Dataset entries
>>>>

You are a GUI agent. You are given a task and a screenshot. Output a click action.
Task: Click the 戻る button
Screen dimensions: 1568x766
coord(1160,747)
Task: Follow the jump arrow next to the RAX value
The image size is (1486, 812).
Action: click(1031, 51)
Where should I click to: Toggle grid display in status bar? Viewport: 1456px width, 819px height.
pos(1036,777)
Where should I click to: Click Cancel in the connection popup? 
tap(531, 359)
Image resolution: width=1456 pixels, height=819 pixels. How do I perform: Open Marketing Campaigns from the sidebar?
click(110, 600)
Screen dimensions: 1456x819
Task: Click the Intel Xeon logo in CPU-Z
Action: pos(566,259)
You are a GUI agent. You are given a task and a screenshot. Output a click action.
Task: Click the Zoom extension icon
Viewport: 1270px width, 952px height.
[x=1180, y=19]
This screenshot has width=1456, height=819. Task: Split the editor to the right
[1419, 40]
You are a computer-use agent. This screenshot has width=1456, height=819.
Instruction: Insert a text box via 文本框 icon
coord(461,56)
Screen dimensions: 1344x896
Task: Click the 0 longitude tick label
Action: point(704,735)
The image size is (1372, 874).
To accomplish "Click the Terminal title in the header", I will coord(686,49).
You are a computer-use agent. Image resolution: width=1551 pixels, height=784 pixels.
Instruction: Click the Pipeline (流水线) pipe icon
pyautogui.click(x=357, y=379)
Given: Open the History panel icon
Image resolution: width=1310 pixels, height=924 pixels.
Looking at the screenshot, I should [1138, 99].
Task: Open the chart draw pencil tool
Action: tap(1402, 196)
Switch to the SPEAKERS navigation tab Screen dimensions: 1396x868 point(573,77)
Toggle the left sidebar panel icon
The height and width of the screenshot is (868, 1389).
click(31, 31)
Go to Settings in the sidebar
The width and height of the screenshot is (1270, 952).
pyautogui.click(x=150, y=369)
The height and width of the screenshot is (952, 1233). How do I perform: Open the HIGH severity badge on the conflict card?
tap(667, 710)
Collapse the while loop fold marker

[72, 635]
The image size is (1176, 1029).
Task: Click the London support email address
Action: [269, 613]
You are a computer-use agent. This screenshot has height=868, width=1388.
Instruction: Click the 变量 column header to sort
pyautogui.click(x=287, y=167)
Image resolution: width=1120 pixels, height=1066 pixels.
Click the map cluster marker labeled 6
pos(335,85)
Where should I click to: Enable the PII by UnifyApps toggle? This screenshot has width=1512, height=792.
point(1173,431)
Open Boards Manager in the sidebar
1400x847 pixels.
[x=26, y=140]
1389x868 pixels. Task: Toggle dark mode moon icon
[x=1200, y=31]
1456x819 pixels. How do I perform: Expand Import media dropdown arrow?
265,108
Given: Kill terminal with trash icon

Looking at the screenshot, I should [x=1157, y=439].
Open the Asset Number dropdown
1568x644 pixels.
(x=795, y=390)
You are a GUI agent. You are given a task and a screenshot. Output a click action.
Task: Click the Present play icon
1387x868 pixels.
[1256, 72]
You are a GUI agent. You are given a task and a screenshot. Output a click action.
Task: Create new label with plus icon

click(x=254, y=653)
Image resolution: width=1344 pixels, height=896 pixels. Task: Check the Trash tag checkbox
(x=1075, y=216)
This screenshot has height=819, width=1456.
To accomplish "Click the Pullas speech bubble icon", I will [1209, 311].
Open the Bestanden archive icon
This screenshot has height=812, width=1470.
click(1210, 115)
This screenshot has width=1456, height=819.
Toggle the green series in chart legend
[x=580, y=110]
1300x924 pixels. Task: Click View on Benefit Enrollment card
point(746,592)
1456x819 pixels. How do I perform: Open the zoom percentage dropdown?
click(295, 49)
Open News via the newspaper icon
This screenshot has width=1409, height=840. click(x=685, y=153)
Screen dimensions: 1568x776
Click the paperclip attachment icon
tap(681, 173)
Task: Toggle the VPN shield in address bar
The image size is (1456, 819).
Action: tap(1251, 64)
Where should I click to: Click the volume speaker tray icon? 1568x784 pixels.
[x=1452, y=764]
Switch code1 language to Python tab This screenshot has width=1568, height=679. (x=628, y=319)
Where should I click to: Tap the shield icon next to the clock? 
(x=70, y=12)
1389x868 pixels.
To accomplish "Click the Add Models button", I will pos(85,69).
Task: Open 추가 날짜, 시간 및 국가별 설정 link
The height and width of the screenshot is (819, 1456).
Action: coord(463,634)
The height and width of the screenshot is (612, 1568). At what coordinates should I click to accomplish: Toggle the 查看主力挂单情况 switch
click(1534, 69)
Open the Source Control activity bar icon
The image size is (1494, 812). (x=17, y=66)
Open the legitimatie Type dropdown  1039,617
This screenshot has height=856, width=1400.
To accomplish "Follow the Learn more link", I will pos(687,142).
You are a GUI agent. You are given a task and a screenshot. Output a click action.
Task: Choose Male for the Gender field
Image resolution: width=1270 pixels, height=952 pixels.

<<<<

YOUR TASK: Could you repeat every record above exactly as it stands?

EXERCISE ANSWER:
You are a GUI agent. You are given a task and a screenshot. Output a click action.
Task: Click the 戻る button
Screen dimensions: 1568x766
coord(1160,747)
Task: Follow the jump arrow next to the RAX value
The image size is (1486, 812).
Action: click(1031, 51)
Where should I click to: Toggle grid display in status bar? Viewport: 1456px width, 819px height.
pos(1036,777)
Where should I click to: Click Cancel in the connection popup? 
tap(531, 359)
Image resolution: width=1456 pixels, height=819 pixels. How do I perform: Open Marketing Campaigns from the sidebar?
click(110, 600)
Screen dimensions: 1456x819
Task: Click the Intel Xeon logo in CPU-Z
Action: pos(566,259)
You are a GUI agent. You are given a task and a screenshot. Output a click action.
Task: Click the Zoom extension icon
Viewport: 1270px width, 952px height.
[x=1180, y=19]
This screenshot has width=1456, height=819. Task: Split the editor to the right
[1419, 40]
You are a computer-use agent. This screenshot has width=1456, height=819.
Instruction: Insert a text box via 文本框 icon
coord(461,56)
Screen dimensions: 1344x896
Task: Click the 0 longitude tick label
Action: point(704,735)
The image size is (1372, 874).
To accomplish "Click the Terminal title in the header", I will coord(686,49).
You are a computer-use agent. Image resolution: width=1551 pixels, height=784 pixels.
Instruction: Click the Pipeline (流水线) pipe icon
pyautogui.click(x=357, y=379)
Given: Open the History panel icon
Image resolution: width=1310 pixels, height=924 pixels.
Looking at the screenshot, I should [1138, 99].
Task: Open the chart draw pencil tool
Action: tap(1402, 196)
Switch to the SPEAKERS navigation tab Screen dimensions: 1396x868 point(573,77)
Toggle the left sidebar panel icon
The height and width of the screenshot is (868, 1389).
click(31, 31)
Go to Settings in the sidebar
The width and height of the screenshot is (1270, 952).
pyautogui.click(x=150, y=369)
The height and width of the screenshot is (952, 1233). How do I perform: Open the HIGH severity badge on the conflict card?
tap(667, 710)
Collapse the while loop fold marker

[72, 635]
The image size is (1176, 1029).
Task: Click the London support email address
Action: [269, 613]
You are a computer-use agent. This screenshot has height=868, width=1388.
Instruction: Click the 变量 column header to sort
pyautogui.click(x=287, y=167)
Image resolution: width=1120 pixels, height=1066 pixels.
Click the map cluster marker labeled 6
pos(335,85)
Where should I click to: Enable the PII by UnifyApps toggle? This screenshot has width=1512, height=792.
point(1173,431)
Open Boards Manager in the sidebar
1400x847 pixels.
[x=26, y=140]
1389x868 pixels. Task: Toggle dark mode moon icon
[x=1200, y=31]
1456x819 pixels. How do I perform: Expand Import media dropdown arrow?
265,108
Given: Kill terminal with trash icon

Looking at the screenshot, I should [x=1157, y=439].
Open the Asset Number dropdown
1568x644 pixels.
(x=795, y=390)
You are a GUI agent. You are given a task and a screenshot. Output a click action.
Task: Click the Present play icon
1387x868 pixels.
[1256, 72]
You are a GUI agent. You are given a task and a screenshot. Output a click action.
Task: Create new label with plus icon

click(x=254, y=653)
Image resolution: width=1344 pixels, height=896 pixels. Task: Check the Trash tag checkbox
(x=1075, y=216)
This screenshot has height=819, width=1456.
To accomplish "Click the Pullas speech bubble icon", I will [1209, 311].
Open the Bestanden archive icon
This screenshot has height=812, width=1470.
click(1210, 115)
This screenshot has width=1456, height=819.
Toggle the green series in chart legend
[x=580, y=110]
1300x924 pixels. Task: Click View on Benefit Enrollment card
point(746,592)
1456x819 pixels. How do I perform: Open the zoom percentage dropdown?
click(295, 49)
Open News via the newspaper icon
This screenshot has width=1409, height=840. click(x=685, y=153)
Screen dimensions: 1568x776
Click the paperclip attachment icon
tap(681, 173)
Task: Toggle the VPN shield in address bar
The image size is (1456, 819).
Action: tap(1251, 64)
Where should I click to: Click the volume speaker tray icon? 1568x784 pixels.
[x=1452, y=764]
Switch code1 language to Python tab This screenshot has width=1568, height=679. (x=628, y=319)
Where should I click to: Tap the shield icon next to the clock? 
(x=70, y=12)
1389x868 pixels.
To accomplish "Click the Add Models button", I will pos(85,69).
Task: Open 추가 날짜, 시간 및 국가별 설정 link
The height and width of the screenshot is (819, 1456).
Action: coord(463,634)
The height and width of the screenshot is (612, 1568). At what coordinates should I click to accomplish: Toggle the 查看主力挂单情况 switch
click(1534, 69)
Open the Source Control activity bar icon
The image size is (1494, 812). (x=17, y=66)
Open the legitimatie Type dropdown  1039,617
This screenshot has height=856, width=1400.
To accomplish "Follow the Learn more link", I will pos(687,142).
You are a GUI agent. You are given a task and a screenshot. Output a click action.
Task: Choose Male for the Gender field
Image resolution: width=1270 pixels, height=952 pixels.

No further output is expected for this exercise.